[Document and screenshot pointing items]
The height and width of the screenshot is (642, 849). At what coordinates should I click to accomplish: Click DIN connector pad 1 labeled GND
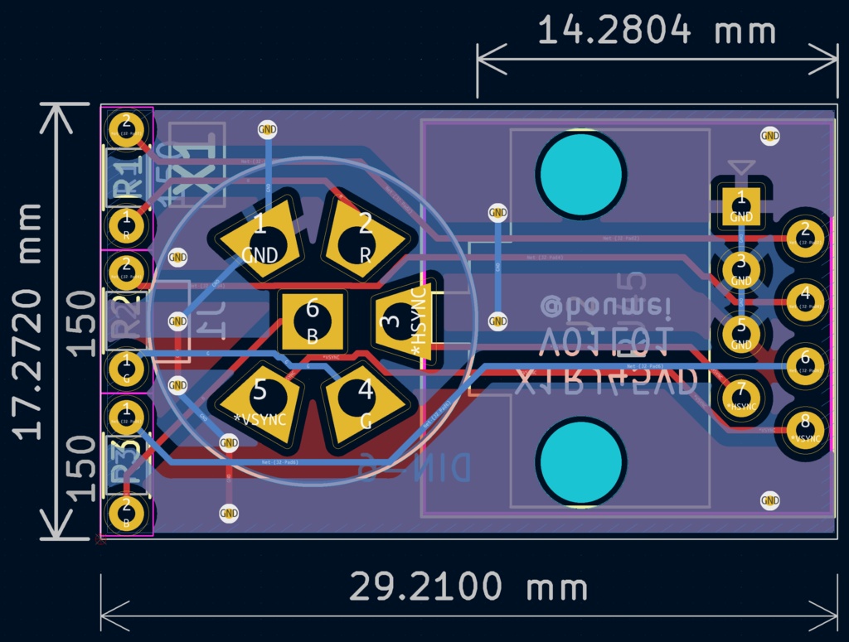tap(258, 237)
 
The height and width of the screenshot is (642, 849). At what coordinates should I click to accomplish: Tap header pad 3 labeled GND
tap(741, 269)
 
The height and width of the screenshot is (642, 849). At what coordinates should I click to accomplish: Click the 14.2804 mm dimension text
tap(657, 31)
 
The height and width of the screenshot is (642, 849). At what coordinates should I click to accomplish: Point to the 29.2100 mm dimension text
tap(468, 587)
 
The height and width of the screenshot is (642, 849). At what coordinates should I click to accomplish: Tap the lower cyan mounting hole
tap(580, 462)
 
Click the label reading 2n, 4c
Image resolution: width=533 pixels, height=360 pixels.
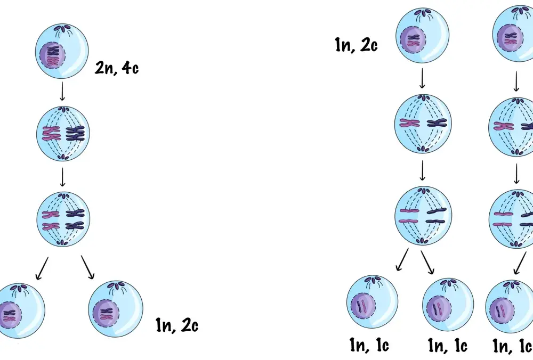[x=117, y=68]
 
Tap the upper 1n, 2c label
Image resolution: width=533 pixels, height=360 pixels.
[x=356, y=45]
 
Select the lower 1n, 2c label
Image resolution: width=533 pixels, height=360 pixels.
[x=177, y=325]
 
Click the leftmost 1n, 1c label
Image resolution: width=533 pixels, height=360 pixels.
[x=369, y=345]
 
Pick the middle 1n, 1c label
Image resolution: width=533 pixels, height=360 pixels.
[x=447, y=346]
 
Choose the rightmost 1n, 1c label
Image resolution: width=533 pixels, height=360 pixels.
[x=512, y=346]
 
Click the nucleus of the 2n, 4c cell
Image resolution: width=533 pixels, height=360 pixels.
[x=52, y=56]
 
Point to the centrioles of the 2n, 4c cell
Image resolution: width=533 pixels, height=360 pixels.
[x=62, y=27]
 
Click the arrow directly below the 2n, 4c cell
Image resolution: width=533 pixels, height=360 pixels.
[x=62, y=91]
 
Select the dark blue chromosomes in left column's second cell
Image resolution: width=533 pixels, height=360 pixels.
[x=75, y=133]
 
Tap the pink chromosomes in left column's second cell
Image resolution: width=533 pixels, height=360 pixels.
[x=52, y=133]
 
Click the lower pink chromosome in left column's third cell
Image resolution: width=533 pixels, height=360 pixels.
[x=51, y=226]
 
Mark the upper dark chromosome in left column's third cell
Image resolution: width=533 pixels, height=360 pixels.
[x=75, y=213]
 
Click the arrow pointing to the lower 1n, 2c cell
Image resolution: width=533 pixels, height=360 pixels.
[x=87, y=267]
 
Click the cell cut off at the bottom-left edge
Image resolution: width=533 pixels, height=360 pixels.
[x=21, y=310]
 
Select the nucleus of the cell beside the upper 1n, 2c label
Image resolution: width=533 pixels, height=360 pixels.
[x=413, y=40]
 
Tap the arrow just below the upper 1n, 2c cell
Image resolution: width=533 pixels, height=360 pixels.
[x=422, y=78]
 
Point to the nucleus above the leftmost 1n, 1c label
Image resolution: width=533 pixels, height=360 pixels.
[x=363, y=306]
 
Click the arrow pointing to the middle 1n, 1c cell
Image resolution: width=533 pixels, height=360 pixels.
[x=427, y=262]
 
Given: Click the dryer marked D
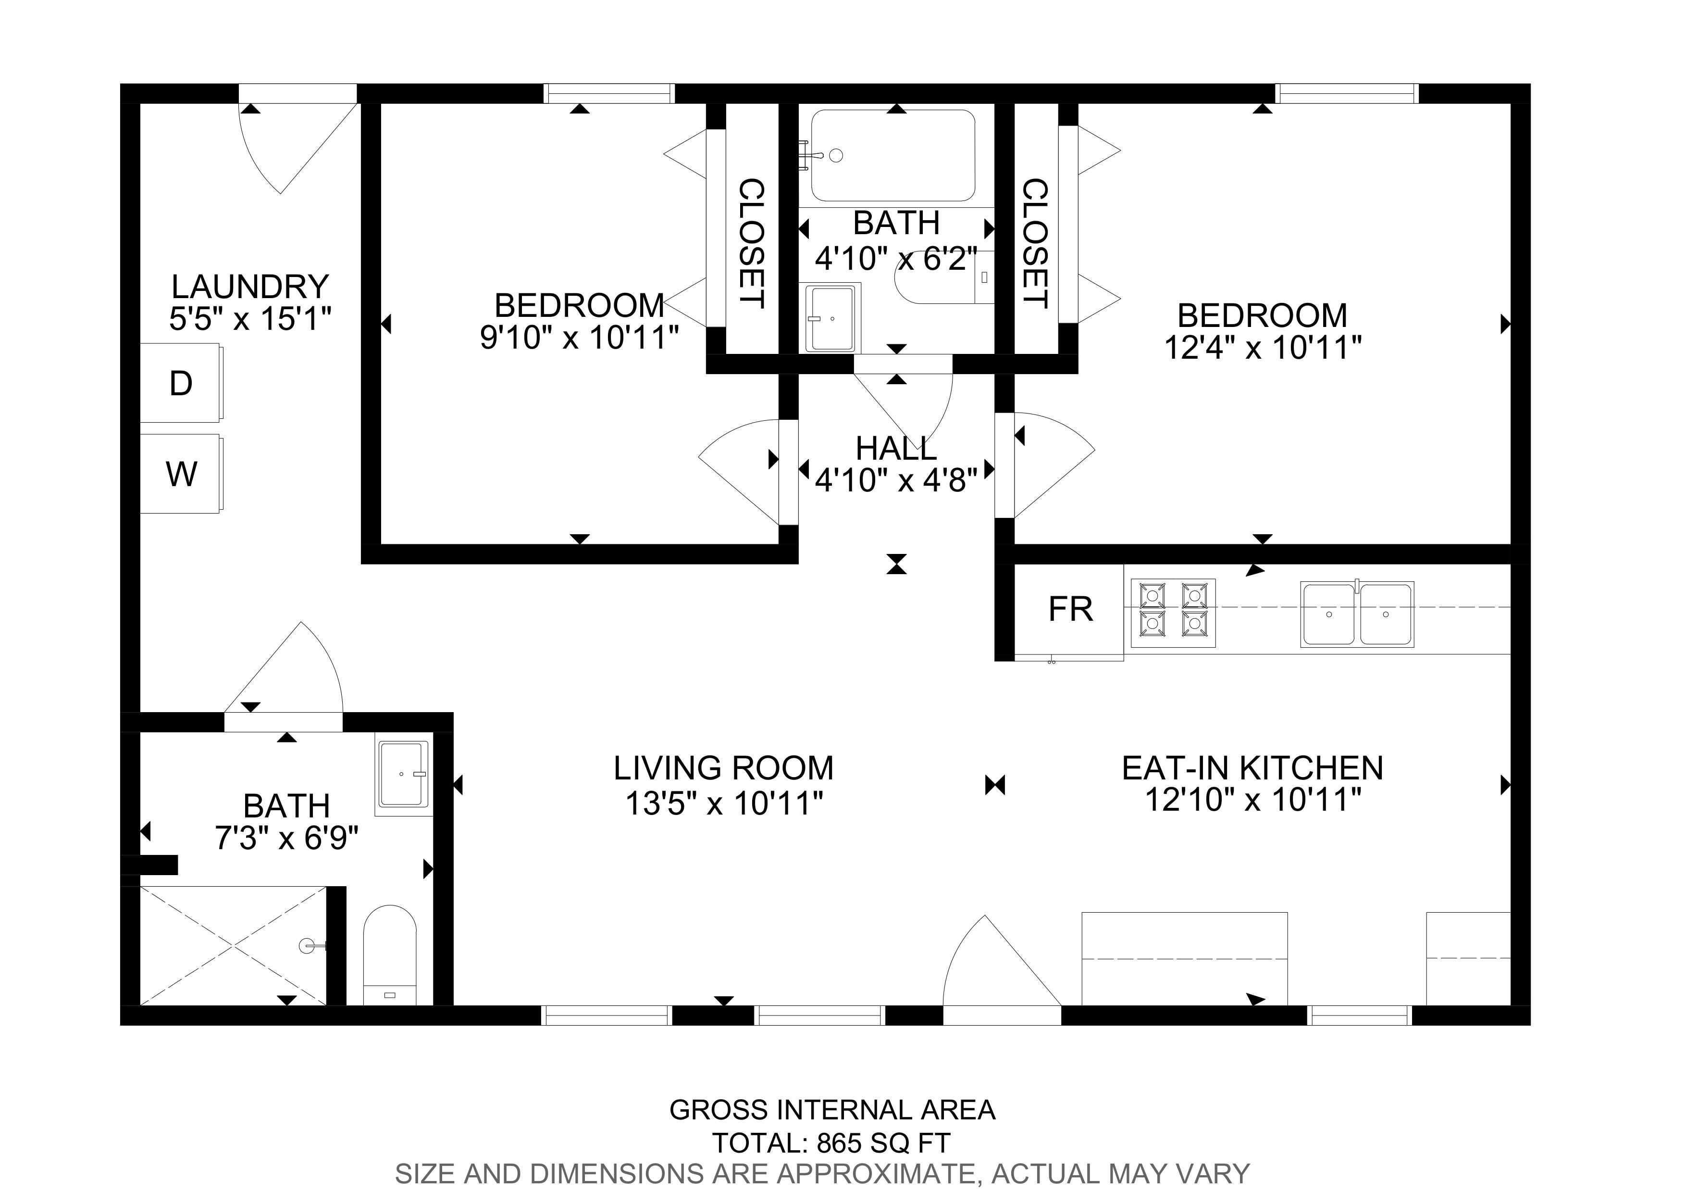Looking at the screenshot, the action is pos(181,383).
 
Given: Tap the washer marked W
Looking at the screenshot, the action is pos(181,474).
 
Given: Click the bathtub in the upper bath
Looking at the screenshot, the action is pos(892,156).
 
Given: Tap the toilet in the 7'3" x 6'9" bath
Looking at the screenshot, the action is pos(390,955).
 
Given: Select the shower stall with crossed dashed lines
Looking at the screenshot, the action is pos(234,945).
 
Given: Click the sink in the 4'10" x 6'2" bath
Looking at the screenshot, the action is pos(833,318).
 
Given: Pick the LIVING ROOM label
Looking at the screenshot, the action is pos(723,768).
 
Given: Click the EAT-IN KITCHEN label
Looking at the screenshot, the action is pos(1253,768).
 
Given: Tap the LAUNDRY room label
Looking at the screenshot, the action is pos(249,287).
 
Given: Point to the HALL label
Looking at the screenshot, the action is pos(896,448).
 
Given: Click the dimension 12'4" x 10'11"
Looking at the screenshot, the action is pos(1263,347).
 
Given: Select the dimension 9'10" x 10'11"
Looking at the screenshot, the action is pos(579,337).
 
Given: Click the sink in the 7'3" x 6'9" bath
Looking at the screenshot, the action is pos(403,774).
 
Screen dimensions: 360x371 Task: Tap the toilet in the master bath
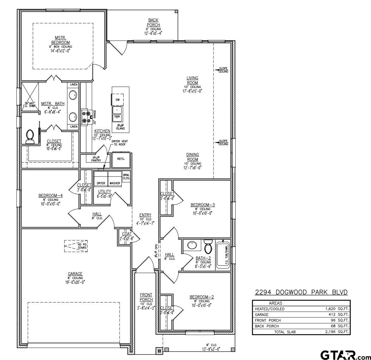pyautogui.click(x=31, y=136)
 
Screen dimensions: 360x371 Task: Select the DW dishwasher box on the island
pyautogui.click(x=118, y=99)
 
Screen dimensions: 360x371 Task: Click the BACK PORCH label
pyautogui.click(x=153, y=23)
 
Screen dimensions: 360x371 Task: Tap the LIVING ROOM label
pyautogui.click(x=192, y=80)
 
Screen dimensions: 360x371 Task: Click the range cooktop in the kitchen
pyautogui.click(x=86, y=117)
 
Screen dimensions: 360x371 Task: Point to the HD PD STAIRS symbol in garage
pyautogui.click(x=76, y=245)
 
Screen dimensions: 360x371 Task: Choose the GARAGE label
pyautogui.click(x=75, y=274)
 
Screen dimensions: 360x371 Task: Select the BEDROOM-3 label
pyautogui.click(x=203, y=205)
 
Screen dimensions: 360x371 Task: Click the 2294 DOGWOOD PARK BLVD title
pyautogui.click(x=301, y=292)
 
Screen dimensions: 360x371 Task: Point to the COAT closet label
pyautogui.click(x=127, y=234)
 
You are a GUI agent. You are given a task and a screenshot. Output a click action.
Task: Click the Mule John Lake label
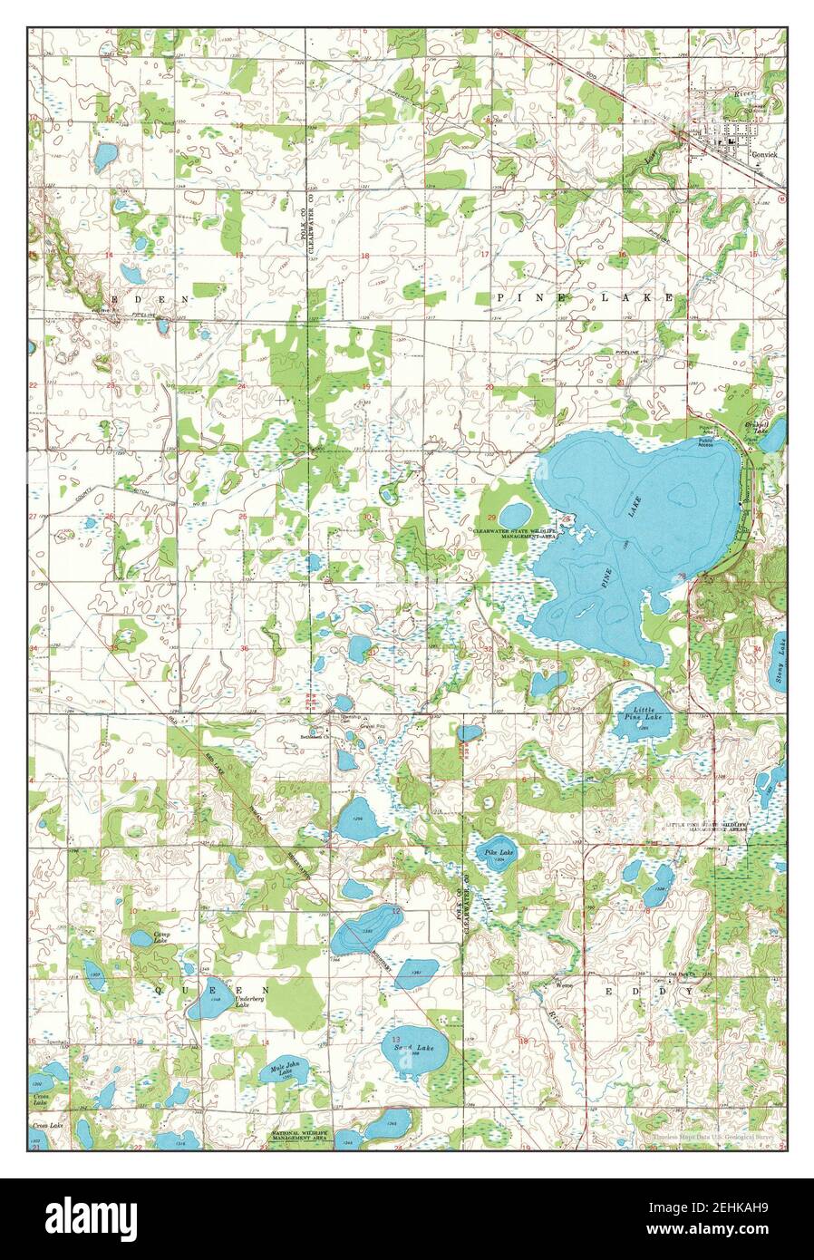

- [Aim of the task]
Format every line of the items above as a JSON list of strings, one string per line, omitting blank lines and leaving out the pictures.

- [Task response]
[
  "The height and width of the screenshot is (642, 849). At what coordinates should I click to accomplish: Click DIN connector pad 1 labeled GND",
  "tap(258, 237)",
  "The height and width of the screenshot is (642, 849). At what coordinates should I click to accomplish: Tap header pad 3 labeled GND",
  "tap(741, 269)",
  "The height and width of the screenshot is (642, 849). At what coordinates should I click to accomplish: Click the 14.2804 mm dimension text",
  "tap(657, 31)",
  "The height and width of the screenshot is (642, 849). At what coordinates should I click to accomplish: Point to the 29.2100 mm dimension text",
  "tap(468, 587)",
  "The height and width of the screenshot is (642, 849). At what coordinates should I click to accomplish: Tap the lower cyan mounting hole",
  "tap(580, 462)",
  "Click the label reading 2n, 4c",
  "Image resolution: width=533 pixels, height=360 pixels.",
  "[x=117, y=68]",
  "Tap the upper 1n, 2c label",
  "Image resolution: width=533 pixels, height=360 pixels.",
  "[x=356, y=45]",
  "Select the lower 1n, 2c label",
  "Image resolution: width=533 pixels, height=360 pixels.",
  "[x=177, y=325]",
  "Click the leftmost 1n, 1c label",
  "Image resolution: width=533 pixels, height=360 pixels.",
  "[x=369, y=345]",
  "Pick the middle 1n, 1c label",
  "Image resolution: width=533 pixels, height=360 pixels.",
  "[x=447, y=346]",
  "Choose the rightmost 1n, 1c label",
  "Image resolution: width=533 pixels, height=360 pixels.",
  "[x=512, y=346]",
  "Click the nucleus of the 2n, 4c cell",
  "Image resolution: width=533 pixels, height=360 pixels.",
  "[x=52, y=56]",
  "Point to the centrioles of the 2n, 4c cell",
  "Image resolution: width=533 pixels, height=360 pixels.",
  "[x=62, y=27]",
  "Click the arrow directly below the 2n, 4c cell",
  "Image resolution: width=533 pixels, height=360 pixels.",
  "[x=62, y=91]",
  "Select the dark blue chromosomes in left column's second cell",
  "Image resolution: width=533 pixels, height=360 pixels.",
  "[x=75, y=133]",
  "Tap the pink chromosomes in left column's second cell",
  "Image resolution: width=533 pixels, height=360 pixels.",
  "[x=52, y=133]",
  "Click the lower pink chromosome in left column's third cell",
  "Image resolution: width=533 pixels, height=360 pixels.",
  "[x=51, y=226]",
  "Mark the upper dark chromosome in left column's third cell",
  "Image resolution: width=533 pixels, height=360 pixels.",
  "[x=75, y=213]",
  "Click the arrow pointing to the lower 1n, 2c cell",
  "Image resolution: width=533 pixels, height=360 pixels.",
  "[x=87, y=267]",
  "Click the cell cut off at the bottom-left edge",
  "Image resolution: width=533 pixels, height=360 pixels.",
  "[x=21, y=310]",
  "Select the nucleus of the cell beside the upper 1n, 2c label",
  "Image resolution: width=533 pixels, height=360 pixels.",
  "[x=413, y=40]",
  "Tap the arrow just below the upper 1n, 2c cell",
  "Image resolution: width=533 pixels, height=360 pixels.",
  "[x=422, y=78]",
  "Point to the nucleus above the leftmost 1n, 1c label",
  "Image resolution: width=533 pixels, height=360 pixels.",
  "[x=363, y=306]",
  "Click the arrow pointing to the middle 1n, 1c cell",
  "Image resolution: width=533 pixels, height=360 pixels.",
  "[x=427, y=262]",
  "Given: Click the dryer marked D",
  "Looking at the screenshot, the action is pos(181,383).",
  "Given: Tap the washer marked W",
  "Looking at the screenshot, the action is pos(181,474).",
  "Given: Click the bathtub in the upper bath",
  "Looking at the screenshot, the action is pos(892,156).",
  "Given: Tap the toilet in the 7'3\" x 6'9\" bath",
  "Looking at the screenshot, the action is pos(390,955).",
  "Given: Select the shower stall with crossed dashed lines",
  "Looking at the screenshot, the action is pos(234,945).",
  "Given: Click the sink in the 4'10\" x 6'2\" bath",
  "Looking at the screenshot, the action is pos(833,318).",
  "Given: Pick the LIVING ROOM label",
  "Looking at the screenshot, the action is pos(723,768).",
  "Given: Click the EAT-IN KITCHEN label",
  "Looking at the screenshot, the action is pos(1253,768).",
  "Given: Tap the LAUNDRY room label",
  "Looking at the screenshot, the action is pos(249,287).",
  "Given: Point to the HALL label",
  "Looking at the screenshot, the action is pos(896,448).",
  "Given: Click the dimension 12'4\" x 10'11\"",
  "Looking at the screenshot, the action is pos(1263,347).",
  "Given: Select the dimension 9'10\" x 10'11\"",
  "Looking at the screenshot, the action is pos(579,337).",
  "Given: Click the sink in the 7'3\" x 6'9\" bath",
  "Looking at the screenshot, the action is pos(403,774).",
  "Screen dimensions: 360x371 Task: Tap the toilet in the master bath",
  "pyautogui.click(x=31, y=136)",
  "Screen dimensions: 360x371 Task: Select the DW dishwasher box on the island",
  "pyautogui.click(x=118, y=99)",
  "Screen dimensions: 360x371 Task: Click the BACK PORCH label",
  "pyautogui.click(x=153, y=23)",
  "Screen dimensions: 360x371 Task: Tap the LIVING ROOM label",
  "pyautogui.click(x=192, y=80)",
  "Screen dimensions: 360x371 Task: Click the range cooktop in the kitchen",
  "pyautogui.click(x=86, y=117)",
  "Screen dimensions: 360x371 Task: Point to the HD PD STAIRS symbol in garage",
  "pyautogui.click(x=76, y=245)",
  "Screen dimensions: 360x371 Task: Choose the GARAGE label",
  "pyautogui.click(x=75, y=274)",
  "Screen dimensions: 360x371 Task: Select the BEDROOM-3 label",
  "pyautogui.click(x=203, y=205)",
  "Screen dimensions: 360x371 Task: Click the 2294 DOGWOOD PARK BLVD title",
  "pyautogui.click(x=301, y=292)",
  "Screen dimensions: 360x371 Task: Point to the COAT closet label",
  "pyautogui.click(x=127, y=234)",
  "You are a GUI agent. You are given a task and a screenshot. Output a click action.",
  "Task: Click the Mule John Lake label"
]